(データ記録)
· · · · ·

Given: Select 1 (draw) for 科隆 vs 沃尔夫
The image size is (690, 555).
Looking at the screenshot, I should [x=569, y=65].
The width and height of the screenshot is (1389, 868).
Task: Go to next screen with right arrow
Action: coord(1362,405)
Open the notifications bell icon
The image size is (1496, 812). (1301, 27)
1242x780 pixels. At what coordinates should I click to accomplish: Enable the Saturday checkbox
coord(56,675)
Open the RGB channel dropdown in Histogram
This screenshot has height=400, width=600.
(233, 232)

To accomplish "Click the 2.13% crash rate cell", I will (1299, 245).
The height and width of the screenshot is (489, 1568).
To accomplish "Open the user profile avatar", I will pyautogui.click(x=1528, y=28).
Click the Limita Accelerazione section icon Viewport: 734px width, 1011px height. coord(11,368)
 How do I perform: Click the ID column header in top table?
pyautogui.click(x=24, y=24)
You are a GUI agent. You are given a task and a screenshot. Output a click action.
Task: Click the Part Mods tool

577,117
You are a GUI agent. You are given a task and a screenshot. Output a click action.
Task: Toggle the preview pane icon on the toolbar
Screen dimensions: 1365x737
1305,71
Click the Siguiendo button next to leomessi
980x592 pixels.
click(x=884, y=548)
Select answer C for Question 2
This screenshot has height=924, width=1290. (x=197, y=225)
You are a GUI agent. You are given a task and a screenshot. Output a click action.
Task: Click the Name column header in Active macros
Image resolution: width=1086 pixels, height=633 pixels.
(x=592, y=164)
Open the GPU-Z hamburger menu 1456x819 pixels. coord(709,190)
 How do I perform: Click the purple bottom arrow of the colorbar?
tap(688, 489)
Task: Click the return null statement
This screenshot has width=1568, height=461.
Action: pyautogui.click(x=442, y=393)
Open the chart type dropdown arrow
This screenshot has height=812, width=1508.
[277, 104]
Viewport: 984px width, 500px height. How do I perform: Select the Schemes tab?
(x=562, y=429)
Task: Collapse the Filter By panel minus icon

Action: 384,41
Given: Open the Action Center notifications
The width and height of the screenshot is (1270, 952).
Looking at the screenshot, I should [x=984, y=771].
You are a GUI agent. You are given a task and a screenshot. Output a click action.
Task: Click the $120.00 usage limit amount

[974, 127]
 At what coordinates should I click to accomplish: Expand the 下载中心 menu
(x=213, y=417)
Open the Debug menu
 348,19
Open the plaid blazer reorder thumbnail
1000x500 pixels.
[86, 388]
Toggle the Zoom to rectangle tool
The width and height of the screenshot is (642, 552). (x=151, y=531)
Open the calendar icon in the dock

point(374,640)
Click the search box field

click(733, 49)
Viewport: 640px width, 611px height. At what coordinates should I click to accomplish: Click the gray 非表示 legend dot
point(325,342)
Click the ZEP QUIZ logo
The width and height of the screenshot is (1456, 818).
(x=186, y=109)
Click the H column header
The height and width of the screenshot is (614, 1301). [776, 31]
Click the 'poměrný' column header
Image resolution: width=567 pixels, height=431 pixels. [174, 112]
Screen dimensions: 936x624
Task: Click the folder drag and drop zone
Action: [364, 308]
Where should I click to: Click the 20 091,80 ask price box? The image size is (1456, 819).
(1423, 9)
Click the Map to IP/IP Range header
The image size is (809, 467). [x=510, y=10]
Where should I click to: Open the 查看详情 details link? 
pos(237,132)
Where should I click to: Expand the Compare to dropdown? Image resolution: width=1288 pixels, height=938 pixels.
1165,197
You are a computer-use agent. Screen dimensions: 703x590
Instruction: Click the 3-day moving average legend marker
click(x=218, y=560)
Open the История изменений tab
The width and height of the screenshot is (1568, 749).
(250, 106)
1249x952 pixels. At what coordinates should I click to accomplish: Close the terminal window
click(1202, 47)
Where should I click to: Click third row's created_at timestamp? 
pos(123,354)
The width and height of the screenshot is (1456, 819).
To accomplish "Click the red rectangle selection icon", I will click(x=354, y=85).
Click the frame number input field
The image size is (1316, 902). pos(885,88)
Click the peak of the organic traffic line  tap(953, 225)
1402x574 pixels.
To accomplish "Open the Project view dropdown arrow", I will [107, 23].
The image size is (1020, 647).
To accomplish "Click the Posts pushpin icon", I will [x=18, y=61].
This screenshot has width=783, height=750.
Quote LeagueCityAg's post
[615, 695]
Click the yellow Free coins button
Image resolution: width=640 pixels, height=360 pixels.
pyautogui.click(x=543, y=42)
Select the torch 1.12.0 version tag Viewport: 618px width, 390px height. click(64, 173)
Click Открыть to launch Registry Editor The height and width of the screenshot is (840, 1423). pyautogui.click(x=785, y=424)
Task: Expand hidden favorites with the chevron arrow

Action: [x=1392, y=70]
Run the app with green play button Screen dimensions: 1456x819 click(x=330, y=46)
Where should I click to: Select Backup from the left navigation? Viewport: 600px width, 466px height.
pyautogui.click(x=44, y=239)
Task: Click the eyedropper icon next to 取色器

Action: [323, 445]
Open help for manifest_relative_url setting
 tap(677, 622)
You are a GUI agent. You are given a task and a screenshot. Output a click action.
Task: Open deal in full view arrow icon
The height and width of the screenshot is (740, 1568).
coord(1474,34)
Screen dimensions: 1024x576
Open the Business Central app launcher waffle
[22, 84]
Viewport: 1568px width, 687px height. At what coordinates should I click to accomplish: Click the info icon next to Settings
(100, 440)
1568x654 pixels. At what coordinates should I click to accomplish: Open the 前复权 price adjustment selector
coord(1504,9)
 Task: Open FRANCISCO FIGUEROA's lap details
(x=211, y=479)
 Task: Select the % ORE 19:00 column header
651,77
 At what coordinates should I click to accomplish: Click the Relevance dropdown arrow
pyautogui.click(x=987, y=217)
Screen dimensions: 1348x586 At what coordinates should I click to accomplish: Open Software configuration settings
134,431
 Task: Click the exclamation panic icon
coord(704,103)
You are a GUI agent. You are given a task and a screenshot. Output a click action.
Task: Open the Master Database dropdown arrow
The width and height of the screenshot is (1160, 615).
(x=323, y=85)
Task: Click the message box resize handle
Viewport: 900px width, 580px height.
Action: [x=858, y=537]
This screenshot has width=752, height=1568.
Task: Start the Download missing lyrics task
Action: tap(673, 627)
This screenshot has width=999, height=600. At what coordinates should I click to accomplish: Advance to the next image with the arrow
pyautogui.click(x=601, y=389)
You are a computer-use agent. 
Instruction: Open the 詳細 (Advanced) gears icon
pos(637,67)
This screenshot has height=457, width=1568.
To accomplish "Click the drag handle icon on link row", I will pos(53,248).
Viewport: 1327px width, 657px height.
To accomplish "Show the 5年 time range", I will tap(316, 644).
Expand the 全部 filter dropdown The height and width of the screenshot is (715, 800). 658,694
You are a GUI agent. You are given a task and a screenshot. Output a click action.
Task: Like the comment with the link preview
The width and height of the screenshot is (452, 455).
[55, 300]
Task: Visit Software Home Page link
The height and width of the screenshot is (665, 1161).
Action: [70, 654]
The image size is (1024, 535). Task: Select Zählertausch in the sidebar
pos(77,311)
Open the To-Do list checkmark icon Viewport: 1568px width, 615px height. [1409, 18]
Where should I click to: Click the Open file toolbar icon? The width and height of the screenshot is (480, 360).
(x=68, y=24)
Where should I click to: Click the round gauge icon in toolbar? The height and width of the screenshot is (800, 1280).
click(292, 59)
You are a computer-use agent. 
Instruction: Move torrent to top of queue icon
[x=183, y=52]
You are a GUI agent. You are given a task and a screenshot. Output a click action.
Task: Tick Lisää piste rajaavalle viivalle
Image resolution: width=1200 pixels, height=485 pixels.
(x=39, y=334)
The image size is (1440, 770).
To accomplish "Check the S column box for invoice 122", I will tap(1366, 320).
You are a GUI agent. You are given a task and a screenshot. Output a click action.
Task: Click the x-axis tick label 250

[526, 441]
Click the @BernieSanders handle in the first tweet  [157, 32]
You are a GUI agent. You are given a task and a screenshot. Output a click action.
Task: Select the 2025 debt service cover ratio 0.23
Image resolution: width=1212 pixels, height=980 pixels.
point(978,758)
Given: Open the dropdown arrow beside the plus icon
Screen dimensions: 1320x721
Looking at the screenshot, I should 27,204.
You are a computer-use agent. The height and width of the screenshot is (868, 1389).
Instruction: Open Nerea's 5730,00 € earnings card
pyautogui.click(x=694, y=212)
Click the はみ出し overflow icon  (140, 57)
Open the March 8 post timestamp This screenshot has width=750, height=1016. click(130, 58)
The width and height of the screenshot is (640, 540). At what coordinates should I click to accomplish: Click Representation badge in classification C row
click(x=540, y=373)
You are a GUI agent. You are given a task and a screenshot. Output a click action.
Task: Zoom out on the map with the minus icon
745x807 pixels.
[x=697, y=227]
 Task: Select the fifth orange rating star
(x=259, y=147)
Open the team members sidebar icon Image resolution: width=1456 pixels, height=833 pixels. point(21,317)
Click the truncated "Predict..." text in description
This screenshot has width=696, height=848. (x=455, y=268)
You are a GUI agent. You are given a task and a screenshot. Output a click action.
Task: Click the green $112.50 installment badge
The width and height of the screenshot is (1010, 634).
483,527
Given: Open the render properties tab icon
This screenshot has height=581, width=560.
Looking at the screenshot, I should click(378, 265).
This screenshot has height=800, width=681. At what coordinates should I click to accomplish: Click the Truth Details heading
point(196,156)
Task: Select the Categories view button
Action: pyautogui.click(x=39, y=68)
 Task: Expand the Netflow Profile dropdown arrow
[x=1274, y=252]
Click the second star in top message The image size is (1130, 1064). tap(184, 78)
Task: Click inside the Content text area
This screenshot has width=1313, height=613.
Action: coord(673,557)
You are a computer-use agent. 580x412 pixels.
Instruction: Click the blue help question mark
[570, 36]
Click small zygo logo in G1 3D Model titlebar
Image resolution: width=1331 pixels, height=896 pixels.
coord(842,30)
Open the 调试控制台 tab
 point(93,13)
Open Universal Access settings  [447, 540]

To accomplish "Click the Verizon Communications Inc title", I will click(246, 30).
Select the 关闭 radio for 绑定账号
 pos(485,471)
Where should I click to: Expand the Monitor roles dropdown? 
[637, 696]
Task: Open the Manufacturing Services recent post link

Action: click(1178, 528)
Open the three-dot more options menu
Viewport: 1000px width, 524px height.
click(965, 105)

· · · · ·

:: やること ::
記録の最初の行から始めて、「coord(56,675)」を含む行で終わるまでを、その行も含めて一字一句変えずに書き写してください。

:: 解答例 ::
Given: Select 1 (draw) for 科隆 vs 沃尔夫
The image size is (690, 555).
Looking at the screenshot, I should [x=569, y=65].
The width and height of the screenshot is (1389, 868).
Task: Go to next screen with right arrow
Action: coord(1362,405)
Open the notifications bell icon
The image size is (1496, 812). (1301, 27)
1242x780 pixels. At what coordinates should I click to accomplish: Enable the Saturday checkbox
coord(56,675)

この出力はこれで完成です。